*TASK GOAL*:
Can you render the stretch of material from the line containing "Dismiss the cookie notice banner" through the line containing "click(274, 4)" as a numbered list, skipping any blank lines?

*THE RECORDS*:
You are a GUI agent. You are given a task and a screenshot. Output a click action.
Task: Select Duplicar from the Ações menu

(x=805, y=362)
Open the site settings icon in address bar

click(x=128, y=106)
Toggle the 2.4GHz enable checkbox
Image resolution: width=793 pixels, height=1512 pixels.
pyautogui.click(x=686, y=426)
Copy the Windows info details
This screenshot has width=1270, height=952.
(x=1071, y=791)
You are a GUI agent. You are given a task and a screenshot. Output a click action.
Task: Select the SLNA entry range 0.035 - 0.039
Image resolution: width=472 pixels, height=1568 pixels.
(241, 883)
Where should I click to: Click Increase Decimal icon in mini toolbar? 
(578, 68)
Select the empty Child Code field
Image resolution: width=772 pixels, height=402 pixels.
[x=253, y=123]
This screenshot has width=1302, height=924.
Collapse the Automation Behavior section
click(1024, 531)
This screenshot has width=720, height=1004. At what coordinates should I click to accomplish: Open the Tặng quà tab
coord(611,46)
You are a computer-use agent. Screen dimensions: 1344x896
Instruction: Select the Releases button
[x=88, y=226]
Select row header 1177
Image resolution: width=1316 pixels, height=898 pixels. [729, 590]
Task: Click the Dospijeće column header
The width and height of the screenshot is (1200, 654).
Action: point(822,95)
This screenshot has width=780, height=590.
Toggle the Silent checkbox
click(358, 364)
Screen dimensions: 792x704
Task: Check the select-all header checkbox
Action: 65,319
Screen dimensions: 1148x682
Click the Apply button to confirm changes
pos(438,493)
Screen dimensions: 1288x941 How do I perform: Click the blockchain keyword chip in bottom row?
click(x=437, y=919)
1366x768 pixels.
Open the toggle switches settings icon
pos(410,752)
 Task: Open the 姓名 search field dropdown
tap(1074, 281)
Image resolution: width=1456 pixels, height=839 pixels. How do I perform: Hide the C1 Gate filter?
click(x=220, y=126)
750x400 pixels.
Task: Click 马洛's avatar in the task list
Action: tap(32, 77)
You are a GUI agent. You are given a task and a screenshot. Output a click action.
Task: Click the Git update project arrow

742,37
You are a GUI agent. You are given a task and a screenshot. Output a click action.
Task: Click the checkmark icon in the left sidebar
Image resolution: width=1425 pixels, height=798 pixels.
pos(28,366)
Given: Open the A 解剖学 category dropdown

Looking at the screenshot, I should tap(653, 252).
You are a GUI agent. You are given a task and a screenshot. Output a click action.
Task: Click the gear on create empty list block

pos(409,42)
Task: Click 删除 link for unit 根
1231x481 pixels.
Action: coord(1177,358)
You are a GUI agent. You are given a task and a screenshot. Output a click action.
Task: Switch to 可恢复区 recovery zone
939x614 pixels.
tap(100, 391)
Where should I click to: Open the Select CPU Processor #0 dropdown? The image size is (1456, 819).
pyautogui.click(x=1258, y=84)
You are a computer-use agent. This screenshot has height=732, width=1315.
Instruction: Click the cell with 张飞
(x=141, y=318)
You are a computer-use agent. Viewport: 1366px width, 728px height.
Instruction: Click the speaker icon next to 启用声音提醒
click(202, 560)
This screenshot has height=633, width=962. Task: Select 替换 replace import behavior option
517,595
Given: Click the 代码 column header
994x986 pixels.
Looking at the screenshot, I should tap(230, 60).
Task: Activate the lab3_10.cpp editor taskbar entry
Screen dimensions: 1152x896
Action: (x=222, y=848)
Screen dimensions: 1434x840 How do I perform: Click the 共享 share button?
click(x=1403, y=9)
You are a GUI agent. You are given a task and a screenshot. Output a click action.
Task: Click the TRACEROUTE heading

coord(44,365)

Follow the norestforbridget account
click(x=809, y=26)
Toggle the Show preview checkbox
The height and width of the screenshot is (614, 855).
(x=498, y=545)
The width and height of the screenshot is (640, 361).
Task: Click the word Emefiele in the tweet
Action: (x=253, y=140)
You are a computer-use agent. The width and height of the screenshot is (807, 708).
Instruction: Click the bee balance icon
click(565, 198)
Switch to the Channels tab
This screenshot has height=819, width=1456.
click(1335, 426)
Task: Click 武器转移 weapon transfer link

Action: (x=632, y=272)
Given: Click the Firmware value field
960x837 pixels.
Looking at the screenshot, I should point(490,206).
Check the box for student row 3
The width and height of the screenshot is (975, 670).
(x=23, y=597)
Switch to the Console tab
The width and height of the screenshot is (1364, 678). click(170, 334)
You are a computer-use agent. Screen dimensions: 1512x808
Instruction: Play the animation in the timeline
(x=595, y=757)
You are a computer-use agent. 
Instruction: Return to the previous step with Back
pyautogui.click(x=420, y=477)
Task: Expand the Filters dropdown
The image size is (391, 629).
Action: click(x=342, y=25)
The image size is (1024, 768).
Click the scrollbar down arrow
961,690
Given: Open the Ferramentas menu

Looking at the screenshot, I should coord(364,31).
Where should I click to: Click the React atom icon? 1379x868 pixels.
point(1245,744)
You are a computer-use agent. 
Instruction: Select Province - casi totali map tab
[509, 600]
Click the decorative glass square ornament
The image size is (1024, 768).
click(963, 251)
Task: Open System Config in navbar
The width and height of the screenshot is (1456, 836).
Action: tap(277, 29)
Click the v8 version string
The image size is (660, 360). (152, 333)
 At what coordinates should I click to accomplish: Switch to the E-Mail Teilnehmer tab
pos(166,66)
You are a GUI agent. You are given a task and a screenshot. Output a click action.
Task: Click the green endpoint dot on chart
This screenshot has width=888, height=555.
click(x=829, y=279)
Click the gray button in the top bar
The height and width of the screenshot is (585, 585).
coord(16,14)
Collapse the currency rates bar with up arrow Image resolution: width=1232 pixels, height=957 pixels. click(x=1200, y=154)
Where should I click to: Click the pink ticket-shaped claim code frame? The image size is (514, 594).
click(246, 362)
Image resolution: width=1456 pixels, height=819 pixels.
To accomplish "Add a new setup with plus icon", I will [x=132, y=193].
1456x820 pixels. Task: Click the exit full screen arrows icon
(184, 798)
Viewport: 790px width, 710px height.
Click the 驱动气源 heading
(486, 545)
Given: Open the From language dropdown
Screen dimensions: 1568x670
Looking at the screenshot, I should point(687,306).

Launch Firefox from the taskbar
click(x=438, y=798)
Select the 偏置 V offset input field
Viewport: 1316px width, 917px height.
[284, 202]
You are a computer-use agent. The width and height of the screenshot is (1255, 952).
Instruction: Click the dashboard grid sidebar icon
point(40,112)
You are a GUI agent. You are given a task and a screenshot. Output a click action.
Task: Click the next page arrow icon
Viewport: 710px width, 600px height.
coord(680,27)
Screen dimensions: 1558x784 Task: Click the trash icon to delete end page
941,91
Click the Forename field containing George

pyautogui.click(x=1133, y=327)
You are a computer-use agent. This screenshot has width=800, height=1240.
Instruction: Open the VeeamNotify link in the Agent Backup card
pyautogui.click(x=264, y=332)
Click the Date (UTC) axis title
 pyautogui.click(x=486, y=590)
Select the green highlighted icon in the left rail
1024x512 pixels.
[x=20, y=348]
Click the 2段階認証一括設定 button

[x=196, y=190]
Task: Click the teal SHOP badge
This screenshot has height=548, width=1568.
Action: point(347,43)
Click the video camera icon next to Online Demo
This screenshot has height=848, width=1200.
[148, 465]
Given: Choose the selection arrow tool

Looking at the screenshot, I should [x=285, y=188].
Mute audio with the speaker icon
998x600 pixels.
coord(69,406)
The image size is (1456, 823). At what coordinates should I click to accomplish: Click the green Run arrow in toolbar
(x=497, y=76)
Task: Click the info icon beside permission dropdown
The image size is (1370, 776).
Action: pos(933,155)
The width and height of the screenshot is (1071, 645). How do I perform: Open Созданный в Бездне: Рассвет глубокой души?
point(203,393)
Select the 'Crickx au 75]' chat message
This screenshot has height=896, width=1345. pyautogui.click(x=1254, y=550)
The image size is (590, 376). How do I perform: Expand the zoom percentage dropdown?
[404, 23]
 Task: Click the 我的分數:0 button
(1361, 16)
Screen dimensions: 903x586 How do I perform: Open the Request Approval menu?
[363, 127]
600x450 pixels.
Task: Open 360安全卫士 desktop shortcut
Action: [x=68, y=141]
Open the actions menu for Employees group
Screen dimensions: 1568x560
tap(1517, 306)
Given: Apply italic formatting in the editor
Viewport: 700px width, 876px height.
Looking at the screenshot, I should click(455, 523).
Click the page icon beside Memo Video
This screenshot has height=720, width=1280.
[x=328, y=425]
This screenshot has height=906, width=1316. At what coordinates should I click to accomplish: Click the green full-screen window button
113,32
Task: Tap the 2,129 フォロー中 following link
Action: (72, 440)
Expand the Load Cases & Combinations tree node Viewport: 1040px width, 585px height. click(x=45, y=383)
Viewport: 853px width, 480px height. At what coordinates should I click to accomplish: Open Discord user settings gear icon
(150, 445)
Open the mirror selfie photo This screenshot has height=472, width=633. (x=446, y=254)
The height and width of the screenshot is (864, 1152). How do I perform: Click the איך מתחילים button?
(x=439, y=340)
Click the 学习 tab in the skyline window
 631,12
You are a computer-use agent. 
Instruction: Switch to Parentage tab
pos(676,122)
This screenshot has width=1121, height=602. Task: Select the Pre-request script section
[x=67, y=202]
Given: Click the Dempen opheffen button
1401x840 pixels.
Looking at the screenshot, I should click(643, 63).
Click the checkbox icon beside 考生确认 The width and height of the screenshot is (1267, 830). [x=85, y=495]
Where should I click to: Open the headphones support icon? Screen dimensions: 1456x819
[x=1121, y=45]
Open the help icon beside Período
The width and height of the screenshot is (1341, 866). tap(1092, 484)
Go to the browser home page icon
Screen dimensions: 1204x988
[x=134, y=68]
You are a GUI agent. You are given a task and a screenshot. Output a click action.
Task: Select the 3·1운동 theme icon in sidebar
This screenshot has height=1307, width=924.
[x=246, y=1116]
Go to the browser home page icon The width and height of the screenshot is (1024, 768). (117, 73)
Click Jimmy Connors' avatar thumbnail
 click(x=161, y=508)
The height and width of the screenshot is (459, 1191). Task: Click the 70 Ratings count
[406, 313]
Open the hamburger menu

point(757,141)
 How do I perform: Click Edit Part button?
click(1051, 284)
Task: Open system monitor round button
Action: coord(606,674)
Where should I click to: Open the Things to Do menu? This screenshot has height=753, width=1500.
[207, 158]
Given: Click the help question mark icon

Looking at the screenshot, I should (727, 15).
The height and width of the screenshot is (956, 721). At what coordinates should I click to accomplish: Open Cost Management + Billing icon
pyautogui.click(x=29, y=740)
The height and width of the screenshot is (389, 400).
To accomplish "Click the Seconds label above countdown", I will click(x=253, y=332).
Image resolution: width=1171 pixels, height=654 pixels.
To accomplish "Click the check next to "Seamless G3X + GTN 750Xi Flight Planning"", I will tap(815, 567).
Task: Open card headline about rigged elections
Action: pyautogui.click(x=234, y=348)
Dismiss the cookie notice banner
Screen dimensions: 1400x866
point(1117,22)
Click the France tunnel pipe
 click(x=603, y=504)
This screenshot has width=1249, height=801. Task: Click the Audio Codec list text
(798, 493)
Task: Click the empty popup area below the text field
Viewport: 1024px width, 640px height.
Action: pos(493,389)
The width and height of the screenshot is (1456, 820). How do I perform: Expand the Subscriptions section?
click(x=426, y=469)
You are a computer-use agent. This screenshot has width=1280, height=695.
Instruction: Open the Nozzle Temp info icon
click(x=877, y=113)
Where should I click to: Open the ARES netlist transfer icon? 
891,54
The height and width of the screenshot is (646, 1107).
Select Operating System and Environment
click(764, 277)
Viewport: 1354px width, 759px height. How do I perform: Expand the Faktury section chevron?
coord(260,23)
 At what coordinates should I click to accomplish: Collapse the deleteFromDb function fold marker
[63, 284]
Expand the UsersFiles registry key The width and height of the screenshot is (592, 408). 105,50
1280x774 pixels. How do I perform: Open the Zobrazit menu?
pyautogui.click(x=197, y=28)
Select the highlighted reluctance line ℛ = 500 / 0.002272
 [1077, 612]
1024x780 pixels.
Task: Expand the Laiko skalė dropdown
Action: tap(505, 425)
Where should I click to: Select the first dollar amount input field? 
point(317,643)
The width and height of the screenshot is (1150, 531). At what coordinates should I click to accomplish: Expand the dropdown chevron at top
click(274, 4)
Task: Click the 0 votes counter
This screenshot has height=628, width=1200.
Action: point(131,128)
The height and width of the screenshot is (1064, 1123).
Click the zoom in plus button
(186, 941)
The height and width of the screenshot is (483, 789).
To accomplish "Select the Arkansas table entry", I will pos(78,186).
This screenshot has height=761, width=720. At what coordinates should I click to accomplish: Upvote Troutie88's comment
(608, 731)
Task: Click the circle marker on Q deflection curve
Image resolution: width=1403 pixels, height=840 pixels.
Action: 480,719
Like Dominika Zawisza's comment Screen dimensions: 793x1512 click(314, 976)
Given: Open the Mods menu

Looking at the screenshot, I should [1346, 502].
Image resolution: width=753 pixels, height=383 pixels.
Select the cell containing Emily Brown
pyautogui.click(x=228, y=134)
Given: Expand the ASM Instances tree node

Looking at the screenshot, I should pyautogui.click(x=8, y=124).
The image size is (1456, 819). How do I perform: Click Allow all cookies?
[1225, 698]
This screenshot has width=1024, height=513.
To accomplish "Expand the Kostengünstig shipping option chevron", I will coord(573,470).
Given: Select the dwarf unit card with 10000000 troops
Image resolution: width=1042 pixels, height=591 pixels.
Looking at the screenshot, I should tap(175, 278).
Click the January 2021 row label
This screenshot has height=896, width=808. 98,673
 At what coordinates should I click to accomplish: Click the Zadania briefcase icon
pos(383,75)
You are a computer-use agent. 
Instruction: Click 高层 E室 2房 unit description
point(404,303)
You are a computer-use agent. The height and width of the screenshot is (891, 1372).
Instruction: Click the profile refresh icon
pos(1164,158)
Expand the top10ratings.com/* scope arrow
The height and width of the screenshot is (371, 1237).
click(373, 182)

*SOLUTION TO THIS EXERCISE*:
1. Dismiss the cookie notice banner
2. Screen dimensions: 1400x866
3. point(1117,22)
4. Click the France tunnel pipe
5.  click(x=603, y=504)
6. This screenshot has width=1249, height=801. Task: Click the Audio Codec list text
7. (798, 493)
8. Task: Click the empty popup area below the text field
9. Viewport: 1024px width, 640px height.
10. Action: pos(493,389)
11. The width and height of the screenshot is (1456, 820). How do I perform: Expand the Subscriptions section?
12. click(x=426, y=469)
13. You are a computer-use agent. This screenshot has width=1280, height=695.
14. Instruction: Open the Nozzle Temp info icon
15. click(x=877, y=113)
16. Where should I click to: Open the ARES netlist transfer icon? 
17. 891,54
18. The height and width of the screenshot is (646, 1107).
19. Select Operating System and Environment
20. click(764, 277)
21. Viewport: 1354px width, 759px height. How do I perform: Expand the Faktury section chevron?
22. coord(260,23)
23.  At what coordinates should I click to accomplish: Collapse the deleteFromDb function fold marker
24. [63, 284]
25. Expand the UsersFiles registry key The width and height of the screenshot is (592, 408). 105,50
26. 1280x774 pixels. How do I perform: Open the Zobrazit menu?
27. pyautogui.click(x=197, y=28)
28. Select the highlighted reluctance line ℛ = 500 / 0.002272
29.  [1077, 612]
30. 1024x780 pixels.
31. Task: Expand the Laiko skalė dropdown
32. Action: tap(505, 425)
33. Where should I click to: Select the first dollar amount input field? 
34. point(317,643)
35. The width and height of the screenshot is (1150, 531). At what coordinates should I click to accomplish: Expand the dropdown chevron at top
36. click(274, 4)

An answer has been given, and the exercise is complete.